• _DÉTAILS DE LA TÂCHE_: Réécrivez s'il vous plaît toutes les lignes des fiches ci-dessous sous forme de tableau Markdown à deux colonnes, « Numéro » pour le rang de la ligne et « Ligne » pour son texte. Omettez les lignes vides.
*** DOCUMENTS
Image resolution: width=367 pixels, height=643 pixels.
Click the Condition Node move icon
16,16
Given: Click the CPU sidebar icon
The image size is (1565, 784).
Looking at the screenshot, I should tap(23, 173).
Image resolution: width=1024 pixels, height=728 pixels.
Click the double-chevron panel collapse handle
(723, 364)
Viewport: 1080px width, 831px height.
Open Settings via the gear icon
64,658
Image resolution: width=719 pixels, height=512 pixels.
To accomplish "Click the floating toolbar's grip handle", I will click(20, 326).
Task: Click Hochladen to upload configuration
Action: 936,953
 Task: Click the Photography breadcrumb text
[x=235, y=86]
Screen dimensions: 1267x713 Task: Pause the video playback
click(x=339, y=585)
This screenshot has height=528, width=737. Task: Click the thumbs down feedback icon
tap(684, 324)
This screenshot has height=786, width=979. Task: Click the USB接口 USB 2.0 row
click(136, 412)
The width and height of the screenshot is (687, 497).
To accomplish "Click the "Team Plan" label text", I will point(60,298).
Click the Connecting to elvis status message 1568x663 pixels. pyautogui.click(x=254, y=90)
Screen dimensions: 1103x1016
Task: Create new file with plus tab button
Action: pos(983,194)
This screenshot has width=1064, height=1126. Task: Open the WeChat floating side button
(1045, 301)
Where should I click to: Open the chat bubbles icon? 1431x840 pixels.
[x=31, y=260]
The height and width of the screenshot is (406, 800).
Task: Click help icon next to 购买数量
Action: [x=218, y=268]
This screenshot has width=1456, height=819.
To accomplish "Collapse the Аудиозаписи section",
******
• _RÉSULTAT_:
| Numéro | Ligne |
|---|---|
| 1 | Image resolution: width=367 pixels, height=643 pixels. |
| 2 | Click the Condition Node move icon |
| 3 | 16,16 |
| 4 | Given: Click the CPU sidebar icon |
| 5 | The image size is (1565, 784). |
| 6 | Looking at the screenshot, I should tap(23, 173). |
| 7 | Image resolution: width=1024 pixels, height=728 pixels. |
| 8 | Click the double-chevron panel collapse handle |
| 9 | (723, 364) |
| 10 | Viewport: 1080px width, 831px height. |
| 11 | Open Settings via the gear icon |
| 12 | 64,658 |
| 13 | Image resolution: width=719 pixels, height=512 pixels. |
| 14 | To accomplish "Click the floating toolbar's grip handle", I will click(20, 326). |
| 15 | Task: Click Hochladen to upload configuration |
| 16 | Action: 936,953 |
| 17 |  Task: Click the Photography breadcrumb text |
| 18 | [x=235, y=86] |
| 19 | Screen dimensions: 1267x713 Task: Pause the video playback |
| 20 | click(x=339, y=585) |
| 21 | This screenshot has height=528, width=737. Task: Click the thumbs down feedback icon |
| 22 | tap(684, 324) |
| 23 | This screenshot has height=786, width=979. Task: Click the USB接口 USB 2.0 row |
| 24 | click(136, 412) |
| 25 | The width and height of the screenshot is (687, 497). |
| 26 | To accomplish "Click the "Team Plan" label text", I will point(60,298). |
| 27 | Click the Connecting to elvis status message 1568x663 pixels. pyautogui.click(x=254, y=90) |
| 28 | Screen dimensions: 1103x1016 |
| 29 | Task: Create new file with plus tab button |
| 30 | Action: pos(983,194) |
| 31 | This screenshot has width=1064, height=1126. Task: Open the WeChat floating side button |
| 32 | (1045, 301) |
| 33 | Where should I click to: Open the chat bubbles icon? 1431x840 pixels. |
| 34 | [x=31, y=260] |
| 35 | The height and width of the screenshot is (406, 800). |
| 36 | Task: Click help icon next to 购买数量 |
| 37 | Action: [x=218, y=268] |
| 38 | This screenshot has width=1456, height=819. |
| 39 | To accomplish "Collapse the Аудиозаписи section", |